When first we spy them the soon to be adolescent students of a rundown English boarding school, Hailsham, appear to be training to be  butlers and scullery maids – to be the emotionally repressed characters of Ishiguro’s first novel, Remains of the Day -- complete with flea market seedy school togs and, given their fate, almost laughingly inappropriate lectures against smoking or junk food. Is this a Fawlty Towers parody where we’ll see John Cleese wheeled in as their crabby headmaster?

These clone kids are given this mock education until eighteen when they’re allowed to briefly experience a “normal” life as residents of rural  cottages, until they hit their mid-twenties and start “donating” their vital organs until reaching “completion” at around thirty.

Complications ensue when two of the Hailsham girls, Ruth and Kathy, compete for the affections of a high strung, frequently picked on boy, Tommy. Flash forward to the cottages and Ruth (Keira Knightly) and Tommy (Andrew Garfield) are furiously shagging, leaving Kathy (Carey Mulligan) to prepare herself for a short reprieve as a “carer” to buck up the spirits of clones facing their final donations.

Most of the film’s emotional punch flows from the soul mate like friendship between Kathy and Tommy who eventually decide to explore rumors  that Hailsham kids, who can prove that they’re truly in love, may be allowed a temporary dispensation from their destiny.

Fans of the novel probably treasure Ishiguro’s exploration of our own built-in obsolescence through these “die young, stay pretty” characters who have to pack everything into a third of a normal lifespan.

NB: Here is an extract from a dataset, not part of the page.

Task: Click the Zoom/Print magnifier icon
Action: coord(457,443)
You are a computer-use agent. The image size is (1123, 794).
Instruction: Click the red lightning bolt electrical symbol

What plays on the page through a rigorously muted, almost banally matter of fact prose style can on the screen deteriorate into an overly reverential almost precious stunted drama that the filmmakers mistake for anti-Hollywood high mindedness.

Never Let Me Go never quite delivers the heart rendering epiphany that many of us would accept in place of a tricked out, hyper-violent or Twilight Zone style conclusion.

The film is at its emotional zenith whenever Andrew Garfield pops in his now patented “doomed” boy riffs. First spotted as the haunted young man trying desperately to avoid a British tabloid lynch mob for his complicity in a brutal crime committed when he was twelve in Boy A, Garfield then proceeded to abscond with the first chapter of The Red Riding Trilogy as a randy and callow young journalist who is ground under by a brutal police crime spree in 70’s Yorkshire.  The LA born, British raised tousle-haired actor is like a club kid throwback to the days when devilishly handsome bad boys made an addiction to low life film noir seem almost a saintly pursuit.

A Garfield third act primal scream almost saves Never Let Me Go from its fear of melodrama. You may also enjoy this one for its last glimpse of a pre-Peter Parker Garfield, who is, as I write this, preparing for his radio-active spider bite in the Spider Man Reboot sequel.

 Little White Lies: German director Marcus Rosenmuller gives the tweener, approaching their first film festival, crowd a frisky good time with this over-plotted but still enjoyable boys’adventure. It’s 1931 and the on-the-cusp-of-puberty students of a rural town’s academy have separated into rival gangs: the “A’s” versus the “B’s.” Our hero, Alexander, gets into trouble when his lie about the fate of a book he borrows from a kid in the other clique kicks off a spirited bit of adolescent mob rule that involves an overblown science contest, a missing parrot and ominous machinery at an abandoned factory. An example of all the good young male talent flowing into Germany’s revitalized film industry. (Embarcadero/9-25)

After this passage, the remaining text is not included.